A: Wenn ich sterben muß, dann möchte ich einfach verschwinden, wie die Indianer. Man steigt auf einen Berg und wartet darauf, dass die Götter einen zu sich nehmen.
C: Meine Oma wollte vorm Sterben noch ein Glas Sekt trinken und dann ist sie gestorben.
D: An Weihnachten sterben bestimmt viele Leute, weil sie alleine sind
A: Ich hätte gerne etwas warmes an wenn ich im Sarg liege.
D: Also einfacher Sarg, schönes holz, ohne weißen Lack oder Goldgriffe, ganz klassisch. Angezogen? Irgendwas schönes, aber nicht jetzt einfach ein Kleid mit Spaghettiträgern,
Viel Blumen gerne, nicht zu viele Menschen. Wo? Vielleicht wieder zurück ins Dorf, wo ich herkomme, aber das ist ja schwierig, wer hat mehr Recht an meinem Tod, was ist mit den Freunden? Und danach auch ein Fest, vielleicht nicht tanzen, aber Musik.
Einen Menschen verbrennen, das hat etwas vernichtendes, mir gefällt der Gedanke: Erde zu Erde.
B: Also ich möchte das erst mal den anderen überlassen, außer ich möchte verbrannt werden. Aber was sie mir anziehen eigentlich egal, also weißes Hemd und schwarze Hose.
A: Ich möchte eher was buntes.
B: Wer da kommt, das überlasse ich den andren, ich würd mich schon freuen und ich fänd das auch gut wenn man dann tanzt , das würde ich dann auch gerne machen.
A Könntest du dir vorstellen dich auch der Wissenschaft zu spenden?
B
Nicht jetzt als crashtestdummy, aber organe spenden, das würde doch irgendwie Sinn machen.
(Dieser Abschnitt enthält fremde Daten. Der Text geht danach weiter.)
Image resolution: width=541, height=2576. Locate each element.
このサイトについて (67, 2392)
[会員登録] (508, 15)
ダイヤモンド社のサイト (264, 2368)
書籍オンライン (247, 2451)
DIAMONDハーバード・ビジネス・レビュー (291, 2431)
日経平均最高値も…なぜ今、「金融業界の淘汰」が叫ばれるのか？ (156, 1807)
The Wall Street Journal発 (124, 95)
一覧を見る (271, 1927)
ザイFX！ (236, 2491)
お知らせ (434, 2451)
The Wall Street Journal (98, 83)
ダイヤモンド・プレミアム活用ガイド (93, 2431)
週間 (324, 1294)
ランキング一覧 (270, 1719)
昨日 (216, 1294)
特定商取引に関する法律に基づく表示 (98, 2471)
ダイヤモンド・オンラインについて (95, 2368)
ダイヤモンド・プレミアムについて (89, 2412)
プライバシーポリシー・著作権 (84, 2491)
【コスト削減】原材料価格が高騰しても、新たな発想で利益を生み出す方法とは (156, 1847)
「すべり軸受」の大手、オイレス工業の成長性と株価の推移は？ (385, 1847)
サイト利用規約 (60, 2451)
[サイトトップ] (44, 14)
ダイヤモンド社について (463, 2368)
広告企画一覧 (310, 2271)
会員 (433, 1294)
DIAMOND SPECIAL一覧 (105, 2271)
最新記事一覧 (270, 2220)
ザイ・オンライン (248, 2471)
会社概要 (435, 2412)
Also für länger als einen crashtest.
Solange die Totenwache eingehalten wird, aber ach so das geht ja nicht bei Organspende, das muß ja dann ratzfatz.
D: Ich häng an meinem Leben
A Sterben ist glaube ich sehr einsam,
C: Ich glaube beim Sterben dann gibt es immer den Moment der Erschöpfung. Du wirst müde. Aber die Entscheidung treffen, loszulassen, das ist bestimmt sehr anstrengend, ich glaube danach ist es ok. Jedenfalls stelle ich mir das so vor.
B Aber wenn du loslassen kannst, aber dein Körper einfach noch nicht will und du nur noch Schmerzen bist.
D: Wie verändert Krankheit den Blick auf das Leben
A: Große Leichtigkeit, große Gefühle? Wahrscheinlich ist das leben entschiedener im Angesicht des Todes.
...Wenn ich irgendwo wegfahre, frage ich mich manchmal war das der letzte Moment mit dem anderen, was war die letzte Geste, etc. Was würde jetzt übrig bleiben?